Kata-kata Laki-laki berkulit sawo matang dengan tubuh yang anehnya sedikit terlalu gemuk ketimbang atletis sebagai seorang budak kasar, pakaian dari kain kapas kasar yang kusam, sandal jerami dan rambutnya yang hitam legam disaggul ke atas dengan kain putih lusuh. Pipinya juga terlihat lumayan gempal. Bahkan ada rumor yang beredar bahwa pria ini sebenarnya bukan budak. Melainkan, tuan pemilik tanah yang mengurusi perdagangan budak ini. Namun, dengan sifatnya yang penyayang, serta nasihatnya yang terkadang terasa terlalu spiritual. Rasanya, sangat sulit untuk mempercayai rumor itu dan mengecapnya sebagai kriminal kelas kakap yang menjual orang-orangnya sendiri pada kaisar. Dan,
xuě mèi sendiri, tak peduli akan hal itu.
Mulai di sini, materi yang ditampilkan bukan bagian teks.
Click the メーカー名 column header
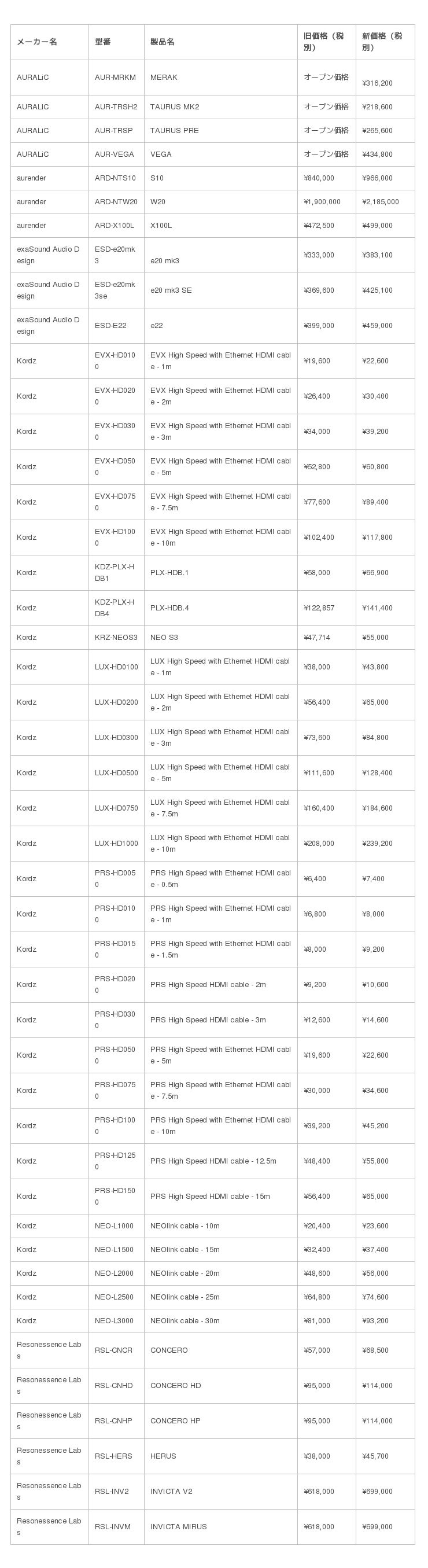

Laki-laki itu sesekali mencelupkan kelingkingnya ke arang cair dan mulai menggores-goreskan kelingkingnya ke secarik kertas kusam. Seolah-olah tengah menulis.
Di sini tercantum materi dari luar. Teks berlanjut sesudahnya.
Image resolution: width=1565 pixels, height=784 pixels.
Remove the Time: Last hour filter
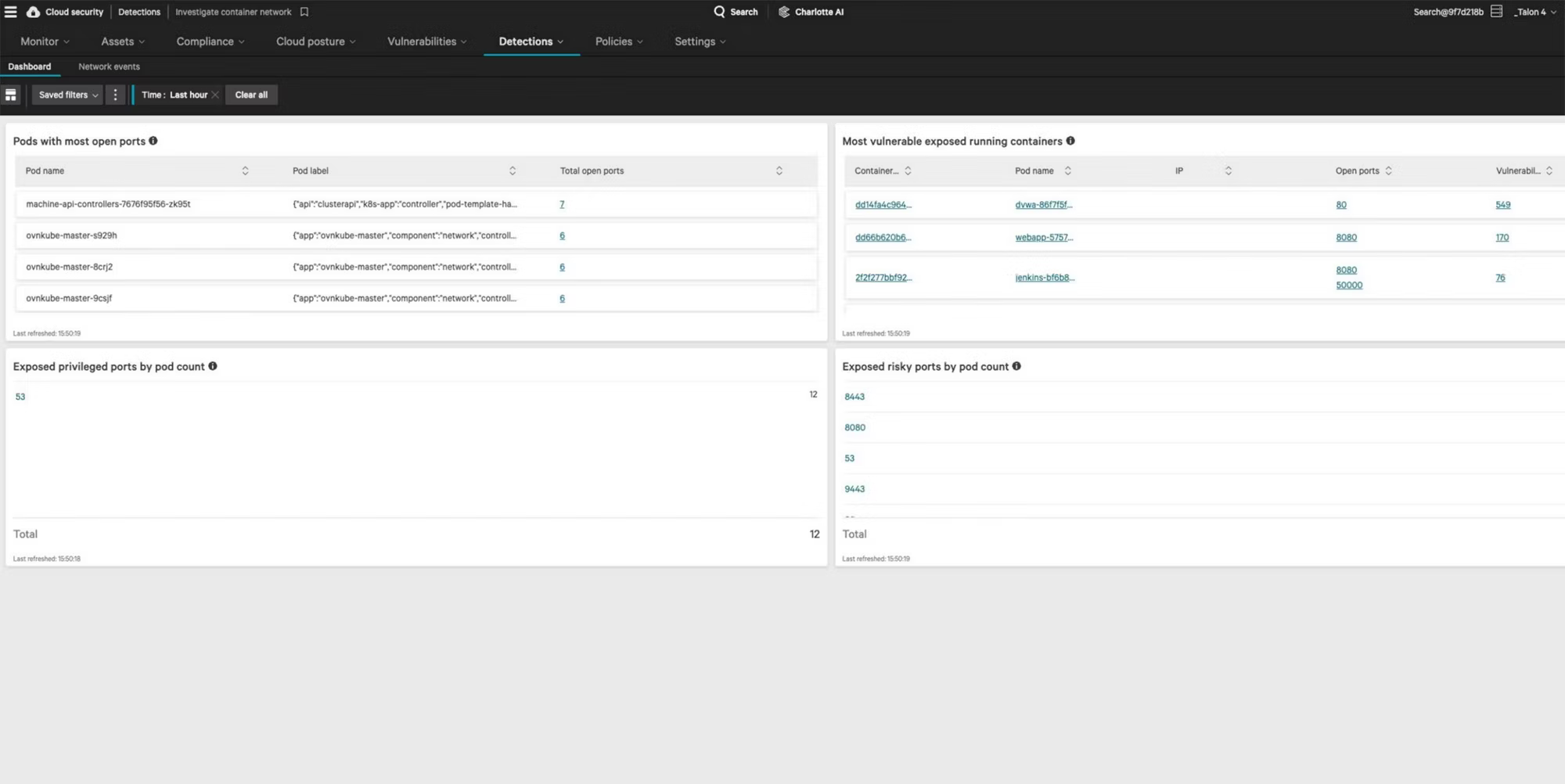point(215,95)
"Malahan..makin banyak anak panah dan tombak yang menusuk punggungmu, justru ketahananmu terhadap rasa sakit dan lukanya akan makin menebal lho, Mei..haha"
Laki-laki itu berujar lagi, tertawa dengan renyahnya. Meskipun di mata Xue-mei, sangat kentara ada sekelumit sarkasme dalam ucapannya.
xuě mèi sangat paham perasaan itu. Jadi, alih-alih membiarkan pembicaraan itu semakin tenggelam, dia memutuskan untuk mengubah topik.
"Kau tidak punya kuas ya, kak? apa yang kau lakukan aku baru tahu kalau kau bisa menulis.. hēi xiōng.." (kakak hitam)
Ia menghampiri meja kakaknya dan berjinjit mengangkat tumitnya untuk mengintip. Huruf huruf berbentuk aneh yang berlekuk-lekuk terpampang di kertasnya.
"To-lo-mo?"
Laki-laki berkulit sawo matang itu langsung menghentikan aktivitasnya dan menyingkirkan kertasnya begitu mendengar kata yang meluncur dari mulut adiknya.
"Aku tak percaya kalau kakak benar-benar non-Sui, sama sepertiku."
"Benarkah? Bukankah sudah sangat terukir dalam wajahku?" Kakaknya itu hanya tersenyum simpul penuh konspirasi, mengembalikan pertanyaannya.
xuě mèi belum sempat menenggak pertanyaannya, ketika seorang budak atletis lain memanggil kakaknya. Dengan panggilan aneh. "Dharma!"
Budak laki-laki itu cepat-cepat berlari menghampirinya dan berbisik ke telinganya. Roman kakaknya sekejap terkejut, tapi berganti senyum bahagia kemudian. "Dia berhasil?"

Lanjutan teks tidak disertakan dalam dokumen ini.